Representatives for Fleming and Smith (who have died since the start of the court case) appealed the district court’s decision, suggesting that the plaintiffs entered a new policy with CCC every year, so the state ban on mandatory hospital stays should have been included in the new annual policy.

In early October 2021, the U.S. Court of Appeals for the Sixth Circuit affirmed the lower court’s decision, holding that the state laws of Florida and Ohio outlawing mandatory hospitalization requirements did not apply to the LTC policies that Smith and Fleming signed because the policies remained in force continuously from when they became effective.

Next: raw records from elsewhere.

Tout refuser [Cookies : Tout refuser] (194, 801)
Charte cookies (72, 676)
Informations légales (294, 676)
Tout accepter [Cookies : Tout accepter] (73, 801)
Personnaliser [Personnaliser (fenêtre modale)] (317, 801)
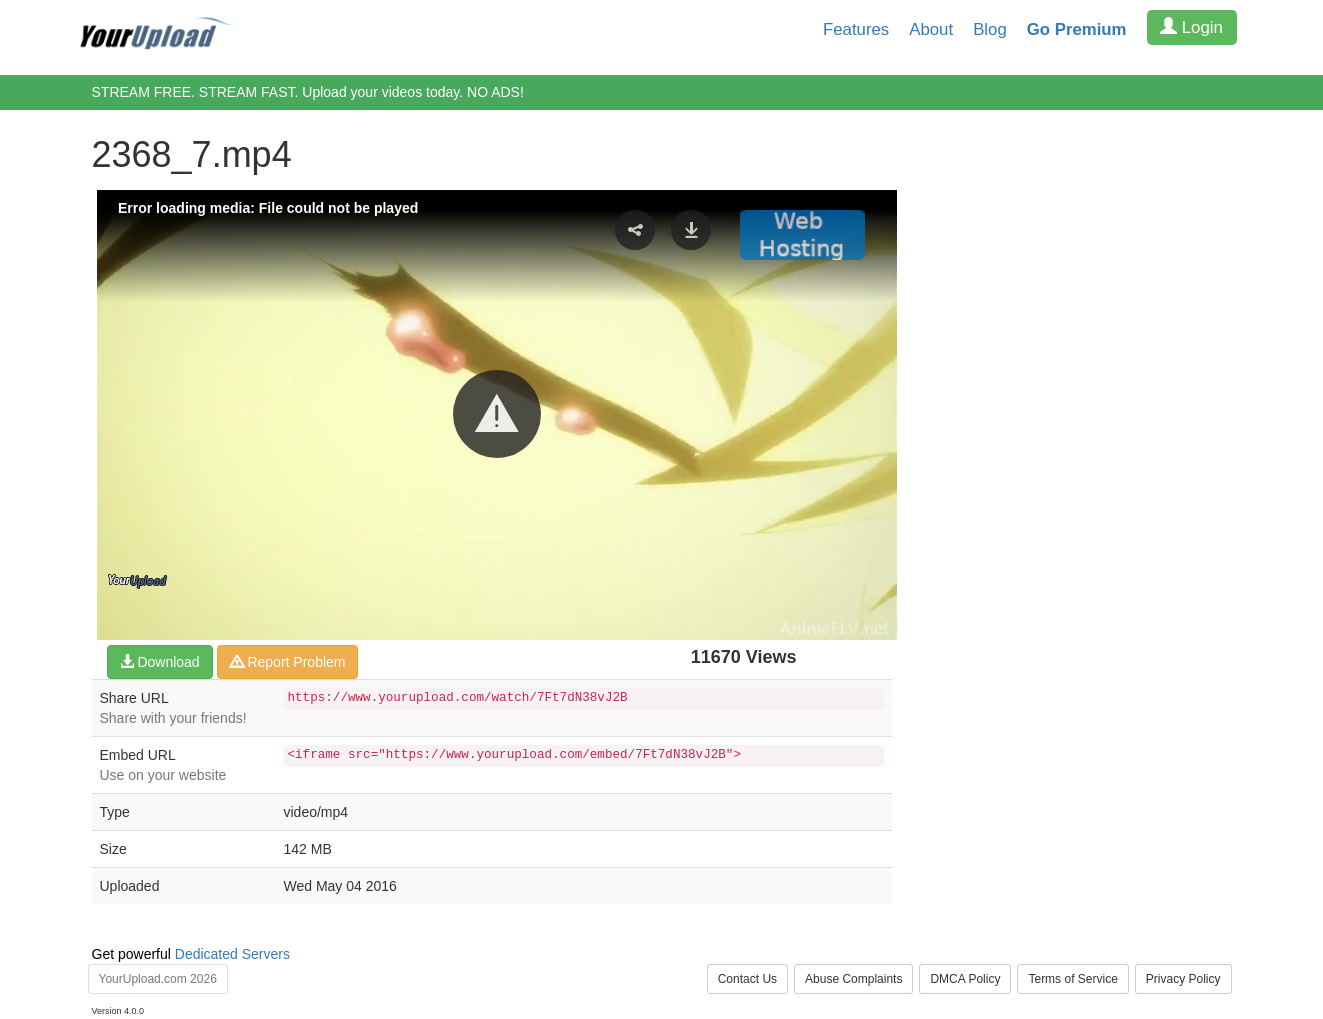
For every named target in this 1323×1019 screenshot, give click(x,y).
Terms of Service (1072, 979)
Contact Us (747, 979)
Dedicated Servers (232, 954)
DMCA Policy (965, 979)
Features (856, 29)
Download (160, 662)
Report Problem (288, 662)
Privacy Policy (1183, 979)
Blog (990, 29)
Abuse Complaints (853, 979)
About (931, 29)
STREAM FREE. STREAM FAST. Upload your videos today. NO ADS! (308, 92)
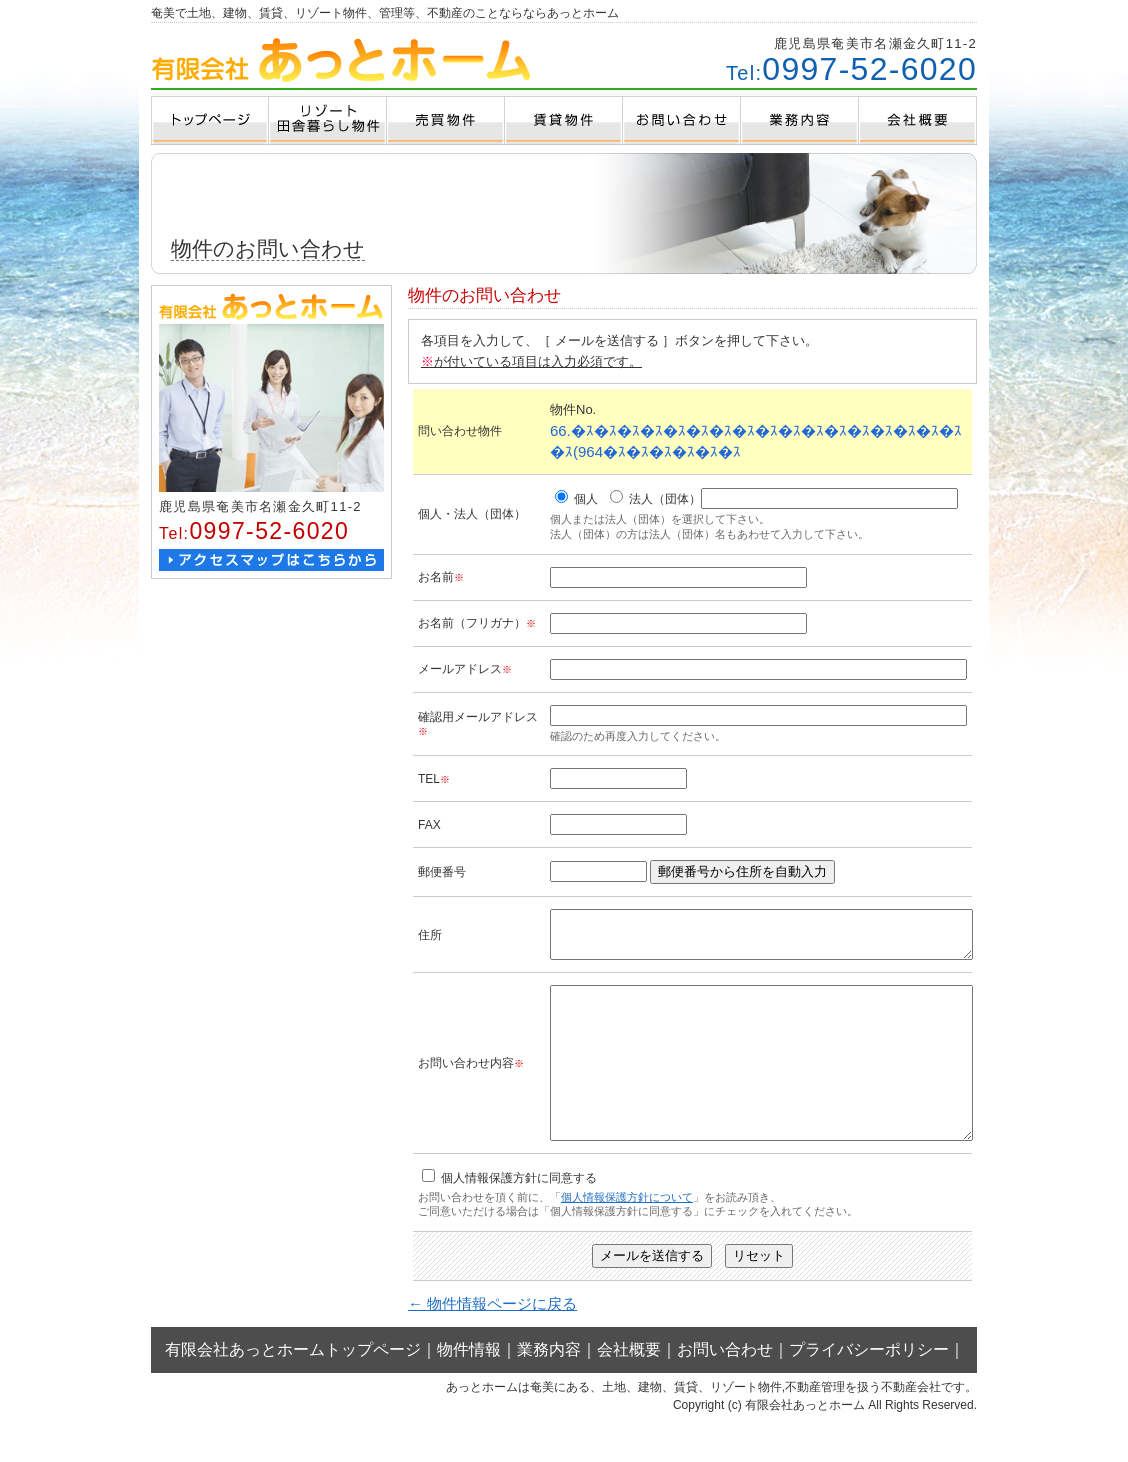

The court ruled that the original LTC policies were not intended to last only a year, as the trustee for Fleming’s estate and executor for Smith’s estate argued, because each year the limitations period did not restart, lifetime benefits did not reset, and the policies could not be renegotiated. The court maintained that the plaintiffs intended for their LTC policies to be extended indefinitely and had no end date. The insured did not have to go through a renewal or reapplication process each year as long as they were paying their premiums. Therefore, the original contract/policies and their provisions must stand.  

This decision is significant because it demonstrates that a contractual provision agreed to between two parties may survive a change in the law prohibiting such contractual provisions from being entered into in future agreements.